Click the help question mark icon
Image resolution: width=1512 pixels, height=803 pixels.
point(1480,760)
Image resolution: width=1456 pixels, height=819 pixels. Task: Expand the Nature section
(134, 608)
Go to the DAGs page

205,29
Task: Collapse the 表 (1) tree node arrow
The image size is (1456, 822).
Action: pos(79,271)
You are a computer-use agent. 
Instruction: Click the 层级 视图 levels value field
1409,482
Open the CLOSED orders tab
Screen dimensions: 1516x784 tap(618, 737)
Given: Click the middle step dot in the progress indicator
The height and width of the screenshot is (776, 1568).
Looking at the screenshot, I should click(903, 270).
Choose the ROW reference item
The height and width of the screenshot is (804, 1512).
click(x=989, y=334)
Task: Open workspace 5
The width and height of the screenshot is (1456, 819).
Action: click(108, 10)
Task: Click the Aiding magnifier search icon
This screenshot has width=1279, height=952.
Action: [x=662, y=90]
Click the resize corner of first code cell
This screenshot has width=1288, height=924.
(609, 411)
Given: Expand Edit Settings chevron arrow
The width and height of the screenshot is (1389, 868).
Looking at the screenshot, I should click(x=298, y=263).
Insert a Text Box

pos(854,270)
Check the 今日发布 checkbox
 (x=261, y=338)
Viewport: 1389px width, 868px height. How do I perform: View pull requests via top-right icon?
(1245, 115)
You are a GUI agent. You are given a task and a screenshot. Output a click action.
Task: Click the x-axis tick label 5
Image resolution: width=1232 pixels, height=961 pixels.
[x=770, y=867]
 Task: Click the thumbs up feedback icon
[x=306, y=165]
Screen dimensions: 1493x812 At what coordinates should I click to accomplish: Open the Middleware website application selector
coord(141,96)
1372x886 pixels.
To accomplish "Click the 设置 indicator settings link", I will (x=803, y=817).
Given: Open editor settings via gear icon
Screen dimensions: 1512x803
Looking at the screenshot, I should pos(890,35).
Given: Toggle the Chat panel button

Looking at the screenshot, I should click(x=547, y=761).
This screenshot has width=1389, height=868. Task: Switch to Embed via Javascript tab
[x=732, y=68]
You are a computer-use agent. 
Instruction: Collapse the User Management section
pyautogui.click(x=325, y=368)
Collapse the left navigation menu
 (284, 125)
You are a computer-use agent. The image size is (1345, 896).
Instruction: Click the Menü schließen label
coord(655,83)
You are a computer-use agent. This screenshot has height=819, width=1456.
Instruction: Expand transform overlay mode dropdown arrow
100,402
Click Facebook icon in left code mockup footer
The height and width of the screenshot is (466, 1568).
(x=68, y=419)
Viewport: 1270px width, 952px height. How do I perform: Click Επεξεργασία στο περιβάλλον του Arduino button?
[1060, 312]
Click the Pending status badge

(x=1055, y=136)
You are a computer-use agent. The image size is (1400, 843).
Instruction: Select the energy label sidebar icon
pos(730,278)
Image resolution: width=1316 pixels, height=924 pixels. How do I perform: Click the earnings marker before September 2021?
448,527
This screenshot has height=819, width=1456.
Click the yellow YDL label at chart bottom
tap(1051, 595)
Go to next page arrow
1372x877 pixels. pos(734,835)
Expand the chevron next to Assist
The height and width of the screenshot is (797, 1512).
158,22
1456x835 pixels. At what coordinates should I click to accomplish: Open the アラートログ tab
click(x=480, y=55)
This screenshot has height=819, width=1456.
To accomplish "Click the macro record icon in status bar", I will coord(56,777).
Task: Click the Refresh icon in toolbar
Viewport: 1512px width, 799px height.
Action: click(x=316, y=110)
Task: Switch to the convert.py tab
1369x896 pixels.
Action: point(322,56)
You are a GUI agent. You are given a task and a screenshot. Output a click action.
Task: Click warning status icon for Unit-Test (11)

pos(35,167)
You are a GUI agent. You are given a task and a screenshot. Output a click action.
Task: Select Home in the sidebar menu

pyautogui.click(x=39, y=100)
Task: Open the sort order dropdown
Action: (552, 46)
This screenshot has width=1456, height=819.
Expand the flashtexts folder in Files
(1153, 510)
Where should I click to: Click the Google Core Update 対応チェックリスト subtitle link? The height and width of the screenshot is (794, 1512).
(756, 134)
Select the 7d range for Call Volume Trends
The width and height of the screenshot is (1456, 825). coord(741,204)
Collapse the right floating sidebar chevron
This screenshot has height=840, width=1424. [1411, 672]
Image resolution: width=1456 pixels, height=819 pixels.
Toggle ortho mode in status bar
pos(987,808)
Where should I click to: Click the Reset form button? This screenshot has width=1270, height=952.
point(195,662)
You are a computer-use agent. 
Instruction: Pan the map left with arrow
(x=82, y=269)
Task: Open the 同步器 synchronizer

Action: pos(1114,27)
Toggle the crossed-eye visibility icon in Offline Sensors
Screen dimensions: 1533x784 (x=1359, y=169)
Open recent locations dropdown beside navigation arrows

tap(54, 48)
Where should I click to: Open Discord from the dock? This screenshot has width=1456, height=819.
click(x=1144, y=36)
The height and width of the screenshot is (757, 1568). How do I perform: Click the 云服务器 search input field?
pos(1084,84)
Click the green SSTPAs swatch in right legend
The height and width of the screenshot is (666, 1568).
--------
*How to complete this task*:
Word for word, reproduce the listing from its first line through the line that has "Given: Click the" in it, and go no further.

*Output of the task*:
Click the help question mark icon
Image resolution: width=1512 pixels, height=803 pixels.
point(1480,760)
Image resolution: width=1456 pixels, height=819 pixels. Task: Expand the Nature section
(134, 608)
Go to the DAGs page

205,29
Task: Collapse the 表 (1) tree node arrow
The image size is (1456, 822).
Action: pos(79,271)
You are a computer-use agent. 
Instruction: Click the 层级 视图 levels value field
1409,482
Open the CLOSED orders tab
Screen dimensions: 1516x784 tap(618, 737)
Given: Click the middle step dot in the progress indicator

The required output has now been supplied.